I know that's your idea, I'm saying it's stupid. If I torture you every night and wipe your memory before morning, are you just indifferent to that? I could add this to the torture: "I asked your daylight self after the mindwipe if it would be wrong to do what I'm doing to you, and he said no, because by black-box reasoning torturing you now doesn't matter, so long as I erase the effects by morning."
ETA: Maybe it's harsh to call it stupid when your original scenario wasn't about deliberately ignoring torture inside the black box. It was just an innocent exercise in being copied and then one of you deleted.
But you cannot presume that the person who anticipates surviving with certainty is correct, just because a copy of them certainly survives to get the bigger payoff. Your argument is: hey cryonics skeptic, here we see someone with a decision procedure which identifies the original with its copies, and it gets the bigger payoff; so judged by the criterion of results obtained ("winning") this is the superior attitude, therefore the more rational attitude, and so your objection to cryonics is irrational.
However, this argument begs the question of whether the copy is the same person as the original. A decision procedure would normally be regarded as defective if it favors an outcome because of mistaken identity - because person X gets the big payoff, and it incorrectly identifies X with the intended beneficiary of the decision making. And here I might instead reason as follows: that poor fool who volunteers for iterated russian roulette, the setup has fooled him into thinking that he gets to experience the payoff, just because a copy of him does.
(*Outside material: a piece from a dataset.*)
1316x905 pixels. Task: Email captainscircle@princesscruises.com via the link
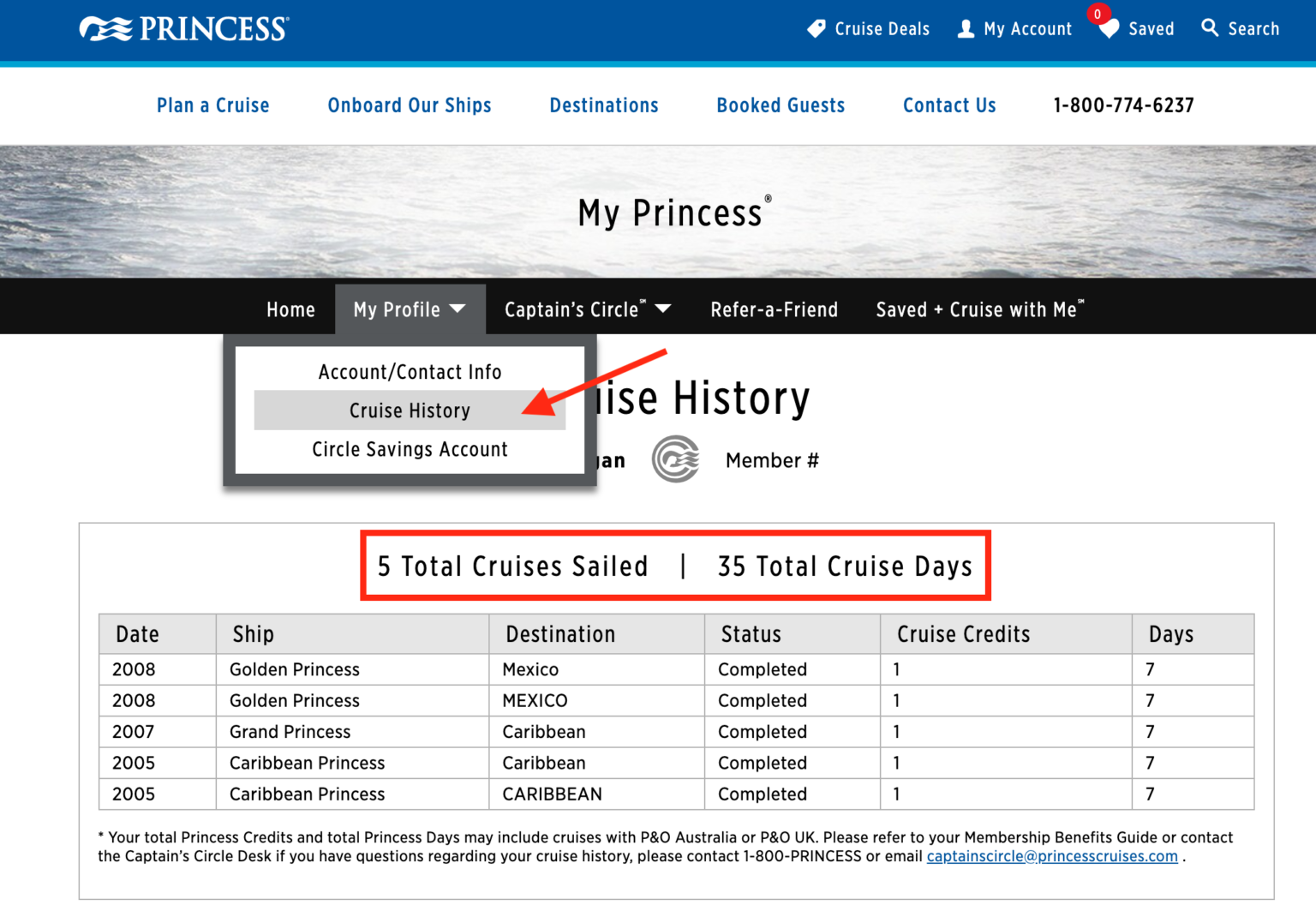[x=1052, y=856]
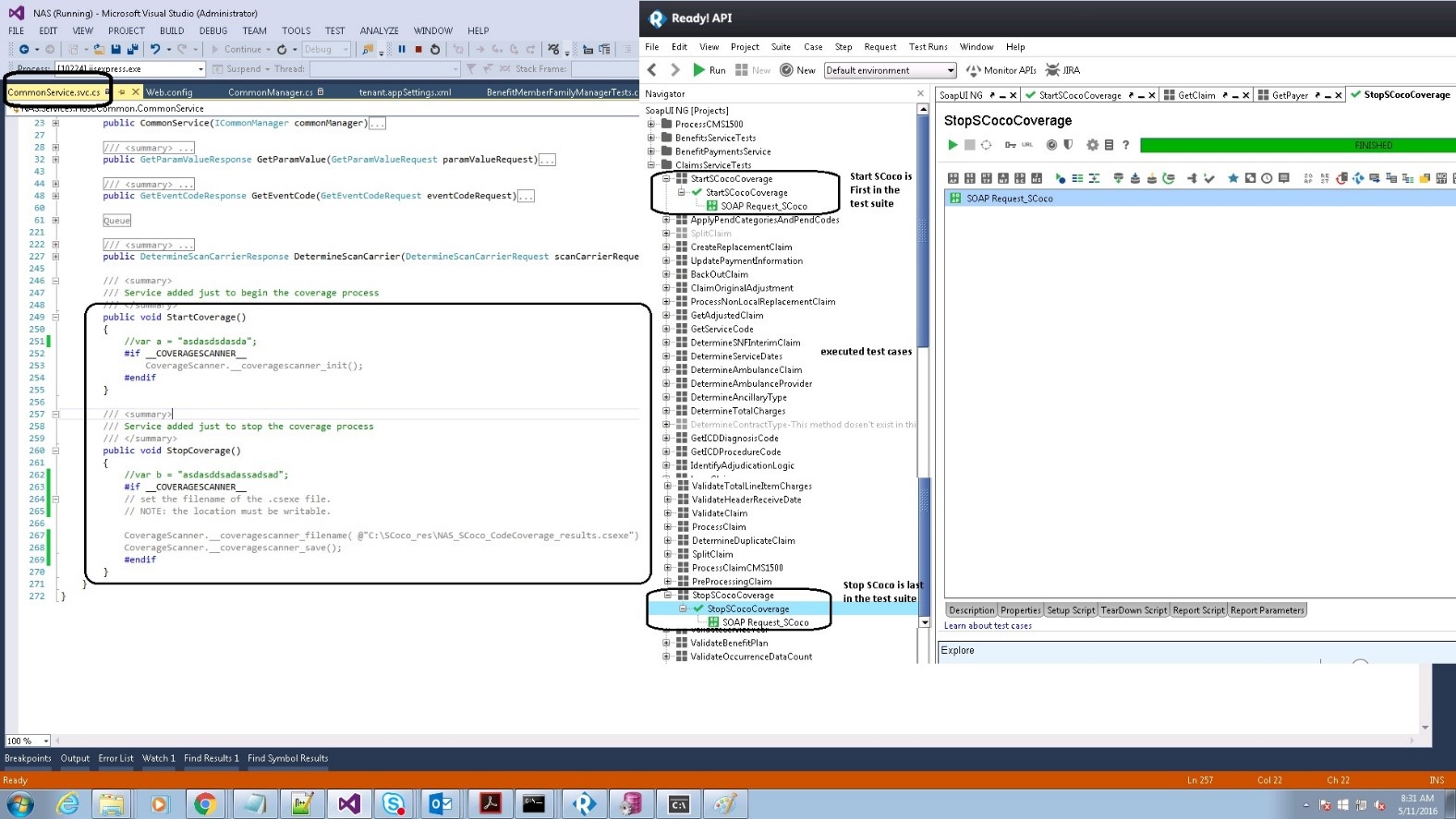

As I recently wrote here, there is a "local self", the "current instance" of you, and then there may be a larger "extended self" made of multiple instances with which your current instance identifies. In effect, you are asking people to adopt a particular expansive identity theory - you want them to regard their copies as themselves - because it means bigger payoffs for them in your thought-experiment. But the argument is circular. For someone with a narrow identity theory ("I am only my current instance"), to run the gauntlet of iterated russian roulette really is to make a mistake.
The scenario where we torture you and then mindwipe you is not an outright rebuttal of an expansive attitude to one's own personal identity, but it does show that the black-box argument is bogus.
And your edit leaves you with an interesting conundrum.
It can put you in a situation where you see people around yourself adopting one of two strategies, and the people who adopt one strategy consistently win, and the people who adopt another strategy consistently lose, but you still refuse to adopt the winning strategy because you think the people who win are .. wrong.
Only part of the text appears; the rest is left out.